[AVAILABLE DATA Boundary: Start]

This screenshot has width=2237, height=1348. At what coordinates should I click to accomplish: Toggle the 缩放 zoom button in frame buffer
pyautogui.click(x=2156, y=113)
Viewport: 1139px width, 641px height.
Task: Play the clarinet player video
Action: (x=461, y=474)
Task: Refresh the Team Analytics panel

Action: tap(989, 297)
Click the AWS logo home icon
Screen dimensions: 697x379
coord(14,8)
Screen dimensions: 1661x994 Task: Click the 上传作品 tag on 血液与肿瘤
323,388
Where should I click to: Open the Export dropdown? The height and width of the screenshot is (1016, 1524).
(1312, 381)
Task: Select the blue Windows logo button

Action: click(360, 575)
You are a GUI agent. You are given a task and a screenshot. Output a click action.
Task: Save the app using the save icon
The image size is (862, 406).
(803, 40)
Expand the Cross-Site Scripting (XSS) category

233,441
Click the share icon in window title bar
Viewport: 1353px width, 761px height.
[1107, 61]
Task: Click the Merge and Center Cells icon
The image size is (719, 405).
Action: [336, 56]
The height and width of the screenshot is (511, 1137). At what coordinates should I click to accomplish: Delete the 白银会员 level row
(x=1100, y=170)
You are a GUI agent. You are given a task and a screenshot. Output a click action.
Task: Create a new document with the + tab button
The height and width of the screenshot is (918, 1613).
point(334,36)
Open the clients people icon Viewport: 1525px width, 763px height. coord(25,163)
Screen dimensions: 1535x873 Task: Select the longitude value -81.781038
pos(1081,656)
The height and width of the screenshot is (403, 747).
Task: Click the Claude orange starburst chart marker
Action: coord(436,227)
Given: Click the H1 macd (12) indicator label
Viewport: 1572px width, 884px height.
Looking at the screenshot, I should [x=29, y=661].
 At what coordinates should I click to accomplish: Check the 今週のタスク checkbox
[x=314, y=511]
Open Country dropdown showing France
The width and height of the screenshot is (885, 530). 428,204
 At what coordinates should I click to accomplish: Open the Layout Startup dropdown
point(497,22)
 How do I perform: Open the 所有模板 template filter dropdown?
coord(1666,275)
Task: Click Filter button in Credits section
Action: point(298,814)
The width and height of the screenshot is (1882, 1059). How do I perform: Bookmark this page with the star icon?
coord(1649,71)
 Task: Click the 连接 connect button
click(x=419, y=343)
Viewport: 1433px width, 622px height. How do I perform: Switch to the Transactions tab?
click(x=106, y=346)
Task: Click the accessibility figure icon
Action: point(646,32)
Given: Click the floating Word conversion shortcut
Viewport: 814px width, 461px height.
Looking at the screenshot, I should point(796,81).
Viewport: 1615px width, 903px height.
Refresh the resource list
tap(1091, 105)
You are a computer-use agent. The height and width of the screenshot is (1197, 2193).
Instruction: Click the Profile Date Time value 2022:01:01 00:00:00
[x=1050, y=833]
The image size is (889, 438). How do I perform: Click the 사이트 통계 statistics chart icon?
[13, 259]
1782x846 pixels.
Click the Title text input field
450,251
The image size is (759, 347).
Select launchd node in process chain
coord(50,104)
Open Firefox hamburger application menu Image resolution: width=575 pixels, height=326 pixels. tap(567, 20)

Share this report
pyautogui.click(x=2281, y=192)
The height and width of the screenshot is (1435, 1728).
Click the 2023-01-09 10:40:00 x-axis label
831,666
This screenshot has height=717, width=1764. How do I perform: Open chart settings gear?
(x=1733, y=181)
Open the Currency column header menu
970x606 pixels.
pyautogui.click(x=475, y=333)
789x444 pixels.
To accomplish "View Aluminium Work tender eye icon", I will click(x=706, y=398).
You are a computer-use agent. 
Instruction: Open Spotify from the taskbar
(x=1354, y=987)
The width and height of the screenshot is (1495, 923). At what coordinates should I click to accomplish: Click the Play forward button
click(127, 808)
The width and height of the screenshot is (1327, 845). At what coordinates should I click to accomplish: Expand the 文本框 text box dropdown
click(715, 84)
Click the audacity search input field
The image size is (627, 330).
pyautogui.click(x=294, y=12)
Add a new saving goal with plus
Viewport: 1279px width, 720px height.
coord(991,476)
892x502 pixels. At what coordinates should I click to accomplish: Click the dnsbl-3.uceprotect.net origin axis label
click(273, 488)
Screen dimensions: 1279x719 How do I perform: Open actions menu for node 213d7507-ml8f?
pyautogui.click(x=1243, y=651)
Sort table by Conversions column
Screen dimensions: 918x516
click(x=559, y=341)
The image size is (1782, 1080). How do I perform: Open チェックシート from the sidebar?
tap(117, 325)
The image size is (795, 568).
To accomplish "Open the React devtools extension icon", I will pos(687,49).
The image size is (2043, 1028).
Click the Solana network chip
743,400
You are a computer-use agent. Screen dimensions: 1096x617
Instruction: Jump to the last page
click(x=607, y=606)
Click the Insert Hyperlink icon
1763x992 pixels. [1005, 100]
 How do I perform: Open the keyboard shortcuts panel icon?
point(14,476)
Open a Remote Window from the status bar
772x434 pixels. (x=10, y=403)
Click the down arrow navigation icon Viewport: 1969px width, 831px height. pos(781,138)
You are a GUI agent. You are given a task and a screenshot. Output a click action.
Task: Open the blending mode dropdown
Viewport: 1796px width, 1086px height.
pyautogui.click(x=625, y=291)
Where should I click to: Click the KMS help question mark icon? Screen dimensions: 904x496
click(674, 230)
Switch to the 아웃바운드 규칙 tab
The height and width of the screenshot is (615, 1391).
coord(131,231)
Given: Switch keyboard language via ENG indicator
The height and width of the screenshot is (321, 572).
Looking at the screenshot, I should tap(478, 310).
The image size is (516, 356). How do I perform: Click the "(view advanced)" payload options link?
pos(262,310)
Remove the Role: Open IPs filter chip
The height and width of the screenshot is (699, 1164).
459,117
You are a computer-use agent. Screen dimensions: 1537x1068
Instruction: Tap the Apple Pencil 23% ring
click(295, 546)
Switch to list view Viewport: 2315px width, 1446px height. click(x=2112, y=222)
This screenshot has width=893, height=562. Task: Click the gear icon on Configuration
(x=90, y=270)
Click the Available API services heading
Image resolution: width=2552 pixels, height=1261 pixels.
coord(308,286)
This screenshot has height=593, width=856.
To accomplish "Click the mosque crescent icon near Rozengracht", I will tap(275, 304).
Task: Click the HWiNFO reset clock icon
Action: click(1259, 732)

[AVAILABLE DATA Boundary: End]

Going from the line that has "This screenshot has height=593, width=856." through the last line of the entries, retype each line exactly as given and add nothing.

» SOLUTION FOR THIS TASK:
This screenshot has height=593, width=856.
To accomplish "Click the mosque crescent icon near Rozengracht", I will tap(275, 304).
Task: Click the HWiNFO reset clock icon
Action: click(1259, 732)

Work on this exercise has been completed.